In 18th century England, lovers developed the custom of sending greeting cards (“Valentines”) and giving flowers and sweets (often anonymously) on Valentine’s Day. In France, on the other hand, Valentine and Valentine were chosen by lot and subsequently lived for a year as betrothed. A similar custom is said to have existed in Rome. Here also by lot, a pair of two unmarried ones were determined, walking only on Valentine’s Day together by the city. For some, however, it is said to have sparked.

How do you celebrate Valentine’s Day in Austria?
Traditionally, lovers in Germany and Austria give each other flowers and sweets on Valentine’s Day. Cards, letters, perfume, and jewelry are also on the gift list. And this is even though more than 58 percent would be happier about a joint activity than material things. (Statista)

The statistics show: Men are more likely to give away flowers (33%) and travel (16%), while women primarily give dinner together (31%) and other personal items (21%).

What is the significance of Valentine’s Day in other countries?
In Italy, lovers put up so-called love locks on Valentine’s Day. The locks are labelled with names and attached to bridge railings. The key is then thrown into the water – since love hopefully lasts forever, the lock never has to be opened again.

In Japan, the gifts on Valentine’s Day come mainly from women. Traditionally, they give dark chocolate to partners or husbands, friends, relatives, colleagues and the boss. A month later, it’s the men’s turn to give the women white chocolate.

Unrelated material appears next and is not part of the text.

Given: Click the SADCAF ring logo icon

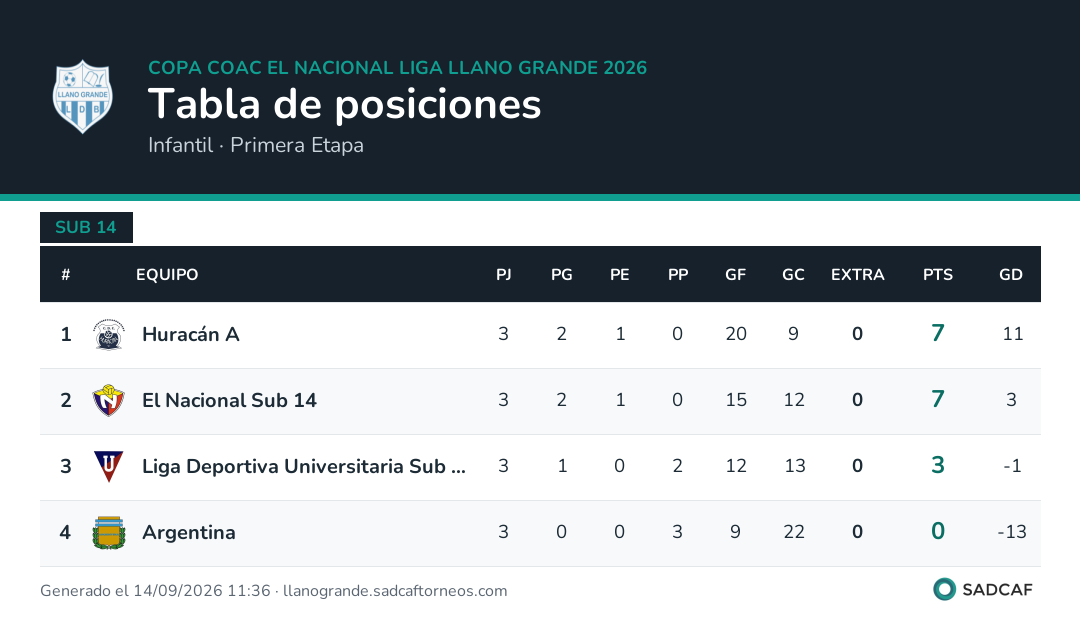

In Sweden, Valentine’s Day has only been celebrated since the 1980s. It is called “Day of All Hearts,” and traditionally, red wine gum hearts are given away.

Other days are more important for lovers in other countries than Valentine’s Day. In Wales, for example, it is January 25, the commemoration of St. Dwynwen, the patron saint of love. Here, ornately carved wooden spoons are given as gifts. In Spain, April 23 is significant instead, Dia de St. Jordi. Women usually give books as gifts, while men give a single red rose.

In Finland, by the way, Valentine’s Day celebrates friendship. So if you’re single or not a romantic – why not give a small gift to your best friends?